TASK DESCRIPTION ::
Every entry must be printed again exactly, with nothing left out.

DATA ::

╭──

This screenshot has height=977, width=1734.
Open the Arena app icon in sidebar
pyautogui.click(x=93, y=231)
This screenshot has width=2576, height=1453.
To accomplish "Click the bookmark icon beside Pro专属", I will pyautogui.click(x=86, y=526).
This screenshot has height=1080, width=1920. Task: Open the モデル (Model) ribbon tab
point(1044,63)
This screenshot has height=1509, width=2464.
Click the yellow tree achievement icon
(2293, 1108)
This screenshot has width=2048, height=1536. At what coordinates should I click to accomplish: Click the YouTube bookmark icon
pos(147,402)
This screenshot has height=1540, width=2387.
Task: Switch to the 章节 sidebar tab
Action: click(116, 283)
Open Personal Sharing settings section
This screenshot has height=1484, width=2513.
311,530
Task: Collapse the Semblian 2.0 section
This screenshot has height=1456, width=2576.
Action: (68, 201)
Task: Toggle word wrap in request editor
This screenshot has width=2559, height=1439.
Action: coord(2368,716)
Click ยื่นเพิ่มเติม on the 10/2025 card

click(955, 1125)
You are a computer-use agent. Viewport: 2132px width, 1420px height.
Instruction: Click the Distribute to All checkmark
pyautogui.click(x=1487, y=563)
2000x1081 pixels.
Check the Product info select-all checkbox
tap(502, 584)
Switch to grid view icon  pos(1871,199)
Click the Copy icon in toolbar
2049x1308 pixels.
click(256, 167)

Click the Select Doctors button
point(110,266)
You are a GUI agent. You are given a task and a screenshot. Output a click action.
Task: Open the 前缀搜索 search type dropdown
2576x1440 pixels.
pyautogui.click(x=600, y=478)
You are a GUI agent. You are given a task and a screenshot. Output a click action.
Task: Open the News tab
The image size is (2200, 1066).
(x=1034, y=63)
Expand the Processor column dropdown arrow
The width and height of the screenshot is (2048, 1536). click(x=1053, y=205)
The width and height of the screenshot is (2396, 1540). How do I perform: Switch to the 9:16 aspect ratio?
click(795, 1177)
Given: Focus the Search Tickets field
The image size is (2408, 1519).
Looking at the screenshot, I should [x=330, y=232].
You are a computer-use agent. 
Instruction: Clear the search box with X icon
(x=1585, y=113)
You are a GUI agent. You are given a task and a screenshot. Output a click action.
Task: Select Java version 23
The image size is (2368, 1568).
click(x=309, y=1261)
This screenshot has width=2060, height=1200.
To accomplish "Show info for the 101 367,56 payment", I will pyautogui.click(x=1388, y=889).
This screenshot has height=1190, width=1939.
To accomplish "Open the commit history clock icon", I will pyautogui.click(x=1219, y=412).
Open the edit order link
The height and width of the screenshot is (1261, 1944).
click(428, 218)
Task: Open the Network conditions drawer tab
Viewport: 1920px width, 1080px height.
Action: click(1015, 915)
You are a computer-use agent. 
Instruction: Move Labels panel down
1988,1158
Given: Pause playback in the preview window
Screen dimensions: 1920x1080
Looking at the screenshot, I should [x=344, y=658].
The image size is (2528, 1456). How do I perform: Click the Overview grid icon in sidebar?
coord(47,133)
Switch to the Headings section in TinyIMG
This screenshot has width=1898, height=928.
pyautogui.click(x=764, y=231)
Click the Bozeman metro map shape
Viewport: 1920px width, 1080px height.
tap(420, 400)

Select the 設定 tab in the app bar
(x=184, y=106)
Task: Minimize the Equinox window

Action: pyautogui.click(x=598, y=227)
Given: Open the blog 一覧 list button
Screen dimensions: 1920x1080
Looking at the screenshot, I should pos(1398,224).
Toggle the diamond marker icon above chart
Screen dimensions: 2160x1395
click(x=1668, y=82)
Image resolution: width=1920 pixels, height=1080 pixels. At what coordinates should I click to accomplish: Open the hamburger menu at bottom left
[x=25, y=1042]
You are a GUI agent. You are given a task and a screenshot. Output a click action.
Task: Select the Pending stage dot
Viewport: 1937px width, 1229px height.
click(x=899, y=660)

╰──

OUTPUT FOR THIS TASK ::
This screenshot has height=977, width=1734.
Open the Arena app icon in sidebar
pyautogui.click(x=93, y=231)
This screenshot has width=2576, height=1453.
To accomplish "Click the bookmark icon beside Pro专属", I will pyautogui.click(x=86, y=526).
This screenshot has height=1080, width=1920. Task: Open the モデル (Model) ribbon tab
point(1044,63)
This screenshot has height=1509, width=2464.
Click the yellow tree achievement icon
(2293, 1108)
This screenshot has width=2048, height=1536. At what coordinates should I click to accomplish: Click the YouTube bookmark icon
pos(147,402)
This screenshot has height=1540, width=2387.
Task: Switch to the 章节 sidebar tab
Action: click(116, 283)
Open Personal Sharing settings section
This screenshot has height=1484, width=2513.
311,530
Task: Collapse the Semblian 2.0 section
This screenshot has height=1456, width=2576.
Action: (68, 201)
Task: Toggle word wrap in request editor
This screenshot has width=2559, height=1439.
Action: coord(2368,716)
Click ยื่นเพิ่มเติม on the 10/2025 card

click(955, 1125)
You are a computer-use agent. Viewport: 2132px width, 1420px height.
Instruction: Click the Distribute to All checkmark
pyautogui.click(x=1487, y=563)
2000x1081 pixels.
Check the Product info select-all checkbox
tap(502, 584)
Switch to grid view icon  pos(1871,199)
Click the Copy icon in toolbar
2049x1308 pixels.
click(256, 167)

Click the Select Doctors button
point(110,266)
You are a GUI agent. You are given a task and a screenshot. Output a click action.
Task: Open the 前缀搜索 search type dropdown
2576x1440 pixels.
pyautogui.click(x=600, y=478)
You are a GUI agent. You are given a task and a screenshot. Output a click action.
Task: Open the News tab
The image size is (2200, 1066).
(x=1034, y=63)
Expand the Processor column dropdown arrow
The width and height of the screenshot is (2048, 1536). click(x=1053, y=205)
The width and height of the screenshot is (2396, 1540). How do I perform: Switch to the 9:16 aspect ratio?
click(795, 1177)
Given: Focus the Search Tickets field
The image size is (2408, 1519).
Looking at the screenshot, I should [x=330, y=232].
You are a computer-use agent. 
Instruction: Clear the search box with X icon
(x=1585, y=113)
You are a GUI agent. You are given a task and a screenshot. Output a click action.
Task: Select Java version 23
The image size is (2368, 1568).
click(x=309, y=1261)
This screenshot has width=2060, height=1200.
To accomplish "Show info for the 101 367,56 payment", I will pyautogui.click(x=1388, y=889).
This screenshot has height=1190, width=1939.
To accomplish "Open the commit history clock icon", I will pyautogui.click(x=1219, y=412).
Open the edit order link
The height and width of the screenshot is (1261, 1944).
click(428, 218)
Task: Open the Network conditions drawer tab
Viewport: 1920px width, 1080px height.
Action: click(1015, 915)
You are a computer-use agent. 
Instruction: Move Labels panel down
1988,1158
Given: Pause playback in the preview window
Screen dimensions: 1920x1080
Looking at the screenshot, I should [x=344, y=658].
The image size is (2528, 1456). How do I perform: Click the Overview grid icon in sidebar?
coord(47,133)
Switch to the Headings section in TinyIMG
This screenshot has width=1898, height=928.
pyautogui.click(x=764, y=231)
Click the Bozeman metro map shape
Viewport: 1920px width, 1080px height.
tap(420, 400)

Select the 設定 tab in the app bar
(x=184, y=106)
Task: Minimize the Equinox window

Action: pyautogui.click(x=598, y=227)
Given: Open the blog 一覧 list button
Screen dimensions: 1920x1080
Looking at the screenshot, I should pos(1398,224).
Toggle the diamond marker icon above chart
Screen dimensions: 2160x1395
click(x=1668, y=82)
Image resolution: width=1920 pixels, height=1080 pixels. At what coordinates should I click to accomplish: Open the hamburger menu at bottom left
[x=25, y=1042]
You are a GUI agent. You are given a task and a screenshot. Output a click action.
Task: Select the Pending stage dot
Viewport: 1937px width, 1229px height.
click(x=899, y=660)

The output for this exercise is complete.